Хроникер Уолсингем рассказывает, что во времена «Хорошего парламента» 1376 года и позже получили хождение всевозможные неприятные слухи: будто Гонт жил в открытом грехе с воспитательницей своей дочери (это-то как раз было правдой); будто он отравил сестру своей любимой первой жены Бланш, дабы завладеть ее наследством, и хотел отравить своего племянника Ричарда; будто он сговорился с Францией, заклятым врагом Англии, с тем чтобы заполучить папскую буллу, объявляющую Ричарда незаконнорожденным; будто Гонт на самом деле был вовсе и не принц, а фламандский подкидыш, которым тайком подменили в Гентском аббатстве родившуюся у королевы Филиппы дочь. И слухам этим отчасти верили. Ясно и недвусмысленно выраженное парламентом признание Ричарда престолонаследником наводило людей на подозрение, что Гонт сам претендует на трон, – подозрение это было выгодно феодалам, полагавшим, и не без основания, что влияние, которым Гонт пользовался в государственных делах, может поставить под угрозу их собственные корыстные интересы или ограничить их возможности возвыситься.

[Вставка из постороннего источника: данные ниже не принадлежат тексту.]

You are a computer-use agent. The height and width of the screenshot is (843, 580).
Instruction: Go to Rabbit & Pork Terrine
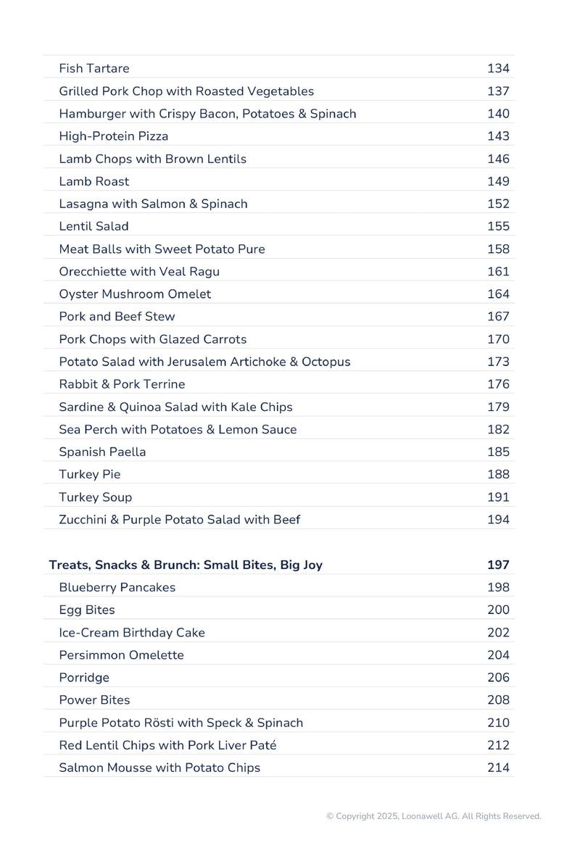tap(122, 384)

Но вопреки всем этим подозрениям Джон Гонт был далек от мысли возродить старинные норманнские или анжуйские прецеденты отстранения прямого королевского наследника ради того, чтобы посадить на трон другого близкого родственника короля, более опытного в делах правления, такого, например, как он сам. Гонт любил своего племянника, живого ясноглазого мальчика, как всегда любил его отца. Ведь Гонт был для Черного принца не просто братом, но и ближайшим другом, и некоторые важные компоненты проводимого Гонтом плана устройства государственных дел – в том числе и его примирения с лондонцами – были предложены не самим Гонтом, которому претила мысль об этом, а его умирающим старшим братом и добросердечной принцессой Иоанной.